Las astas ya están listas en Washington y en La Habana. Cuando las banderas empiecen a ondear, los presidentes Obama y Castro recibirán aplausos seguros. Y es que la reanudación de las relaciones diplomáticas entre ambos países, tras haber permanecido más de cincuenta años congeladas, es recibida con beneplácito en todo el mundo. Se ha puesto fin a un anacronismo.
Pero este paso es sólo el comienzo de un largo y difícil camino lleno de obstáculos. Que el presidente de Estados Unidos -a diferencia de su homólogo cubano- tenga que obtener la aprobación del Congreso para reabrir la embajada en la isla es sólo un pequeño escollo, pero a la vez un ejemplo muy simbólico. Cada decisión del hombre más poderoso del mundo tiene que ser ratificada por el Parlamento estadounidense. Asimismo, ha tenido que esperar 40 días a que el Congreso aceptara tachar a Cuba de la lista de países que patrocinan el terrorismo, para poder dar el siguiente paso. No puede nombrar a ningún embajador sin el consentimiento del Parlamento. Y, algo especialmente grave: el embargo económico a Cuba sólo finalizará cuando sea capaz de vencer la resistencia de ambos partidos en el Congreso.
La democracia es una empresa ardua. A menudo, los jefes de Estado de países autoritarios miran con desprecio esta lucha prolongada en busca del compromiso, los innumerables procesos de coordinación y los mecanismos de control que, a sus ojos, son síntomas de debilidad e hipocresía. Las muestras de poder y liderazgo, tan importantes en política, adquieren mayor importancia cuanto menos convincentes son los argumentos. De ahí que en algunos países de América Latina se interprete el acercamiento entre Cuba y EE.UU. como una derrota del imperialismo y una victoria de la Revolución Cubana. Desde Venezuela a Argentina, de Nicaragua a Ecuador, los gobiernos populistas de izquierda en la región tienen razones para preocuparse, puesto que la reorientación política estadounidense pone en entredicho una imagen cuidadosamente construida a lo largo de los años.

Tareas a realizar =
(a) Según el fragmento sobre las relaciones entre Cuba y Estados Unidos, ¿cuántos días tuvo que esperar el presidente estadounidense a que el Congreso aceptara tachar a Cuba de la lista de países que patrocinan el terrorismo?
(b) Prosigue el fragmento sobre las relaciones entre Cuba y Estados Unidos a partir de su última oración.

Extractos de datos =
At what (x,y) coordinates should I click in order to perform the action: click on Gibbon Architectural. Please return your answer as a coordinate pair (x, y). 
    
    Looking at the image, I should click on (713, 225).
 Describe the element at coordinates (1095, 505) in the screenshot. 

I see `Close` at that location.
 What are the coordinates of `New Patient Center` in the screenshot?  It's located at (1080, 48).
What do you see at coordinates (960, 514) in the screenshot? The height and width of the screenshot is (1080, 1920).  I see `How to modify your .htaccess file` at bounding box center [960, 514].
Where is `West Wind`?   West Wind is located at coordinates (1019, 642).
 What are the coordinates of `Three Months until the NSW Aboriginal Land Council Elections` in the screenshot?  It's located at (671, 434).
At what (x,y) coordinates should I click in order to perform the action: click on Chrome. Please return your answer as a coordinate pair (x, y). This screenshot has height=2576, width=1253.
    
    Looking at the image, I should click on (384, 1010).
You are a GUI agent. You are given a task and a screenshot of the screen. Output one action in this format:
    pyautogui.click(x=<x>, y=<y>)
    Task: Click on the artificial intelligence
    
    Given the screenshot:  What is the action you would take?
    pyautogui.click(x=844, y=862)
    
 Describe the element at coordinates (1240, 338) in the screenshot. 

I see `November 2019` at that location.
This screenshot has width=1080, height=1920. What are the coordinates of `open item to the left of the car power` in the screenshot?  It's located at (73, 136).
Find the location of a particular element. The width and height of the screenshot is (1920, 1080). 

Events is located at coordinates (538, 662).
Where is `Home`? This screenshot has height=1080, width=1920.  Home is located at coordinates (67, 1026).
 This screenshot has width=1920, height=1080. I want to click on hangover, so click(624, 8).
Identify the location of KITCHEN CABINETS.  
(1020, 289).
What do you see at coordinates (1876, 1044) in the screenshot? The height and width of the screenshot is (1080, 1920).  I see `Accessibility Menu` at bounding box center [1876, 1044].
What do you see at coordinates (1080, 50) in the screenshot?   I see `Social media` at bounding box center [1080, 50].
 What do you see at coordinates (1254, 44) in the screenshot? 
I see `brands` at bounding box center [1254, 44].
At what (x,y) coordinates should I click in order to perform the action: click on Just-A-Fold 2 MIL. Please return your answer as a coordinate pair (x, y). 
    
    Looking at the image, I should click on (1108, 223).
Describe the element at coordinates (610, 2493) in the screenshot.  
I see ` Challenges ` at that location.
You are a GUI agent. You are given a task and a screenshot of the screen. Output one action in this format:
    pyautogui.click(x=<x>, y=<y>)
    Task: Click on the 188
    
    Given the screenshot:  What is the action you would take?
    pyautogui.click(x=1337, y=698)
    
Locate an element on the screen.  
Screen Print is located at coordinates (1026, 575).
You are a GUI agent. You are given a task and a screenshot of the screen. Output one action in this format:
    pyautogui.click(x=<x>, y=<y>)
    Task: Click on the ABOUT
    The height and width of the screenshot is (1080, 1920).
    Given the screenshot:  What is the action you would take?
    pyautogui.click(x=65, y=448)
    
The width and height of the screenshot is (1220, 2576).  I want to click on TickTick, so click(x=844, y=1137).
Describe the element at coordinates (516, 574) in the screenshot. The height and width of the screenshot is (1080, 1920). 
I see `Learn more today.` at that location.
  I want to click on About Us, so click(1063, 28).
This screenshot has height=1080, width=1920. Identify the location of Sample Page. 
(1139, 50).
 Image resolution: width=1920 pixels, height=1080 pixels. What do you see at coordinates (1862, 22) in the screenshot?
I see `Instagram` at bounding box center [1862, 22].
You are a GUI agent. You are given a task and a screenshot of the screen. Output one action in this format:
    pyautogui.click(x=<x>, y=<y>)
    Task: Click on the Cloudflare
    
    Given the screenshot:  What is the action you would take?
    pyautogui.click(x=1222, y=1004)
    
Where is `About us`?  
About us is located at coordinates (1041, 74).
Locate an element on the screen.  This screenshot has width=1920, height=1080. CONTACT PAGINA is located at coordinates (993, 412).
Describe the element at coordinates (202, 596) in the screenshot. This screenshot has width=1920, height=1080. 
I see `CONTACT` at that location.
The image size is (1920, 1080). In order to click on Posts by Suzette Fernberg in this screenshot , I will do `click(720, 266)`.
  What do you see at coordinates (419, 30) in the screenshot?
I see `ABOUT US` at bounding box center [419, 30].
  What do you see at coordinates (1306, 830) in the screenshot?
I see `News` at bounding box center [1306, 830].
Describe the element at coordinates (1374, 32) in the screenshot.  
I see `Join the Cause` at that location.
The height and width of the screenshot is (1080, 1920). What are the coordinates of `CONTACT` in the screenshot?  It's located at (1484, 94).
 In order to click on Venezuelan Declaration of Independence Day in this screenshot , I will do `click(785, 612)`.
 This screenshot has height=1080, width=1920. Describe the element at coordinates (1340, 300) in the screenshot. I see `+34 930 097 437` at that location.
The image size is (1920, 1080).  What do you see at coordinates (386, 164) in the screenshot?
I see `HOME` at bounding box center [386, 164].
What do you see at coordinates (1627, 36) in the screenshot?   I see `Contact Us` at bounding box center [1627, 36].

Respuestas del ejercicio =
(a) Tuvo que esperar 40 días.

(b)
El acercamiento a Cuba ha mejorado considerablemente la imagen de EE.UU. y ha cambiado el clima político del continente. Además, le ha dado un nuevo significado a la Organización de Estados Americanos y una nueva oportunidad al país que preside Barack Obama. La decisión de Cuba, a su vez, ha de ser vista en el contexto de sus graves problemas económicos, que aumentan a medida que empeora la situación en Venezuela.
Por tanto, no es casualidad que el gobierno cubano haya intensificado su acoso a la oposición. Nunca ha habido tantos arrestos arbitrarios como en las últimas semanas y meses. La señal es clara: para Cuba, la mejora de las relaciones con Estados Unidos no es más que una forma de obtener divisas. Un cambio en el sistema político ni se discute.
Los escépticos en el Congreso estadounidense y entre la oposición cubana en el exilio tiene razón: este acercamiento entre Cuba y Estados Unidos no es una victoria para la democracia. Pero con la reapertura de las embajadas hay más posibilidades para el intercambio directo entre los países y entre las personas. Mayores oportunidades para el diálogo. La democracia no necesita victorias.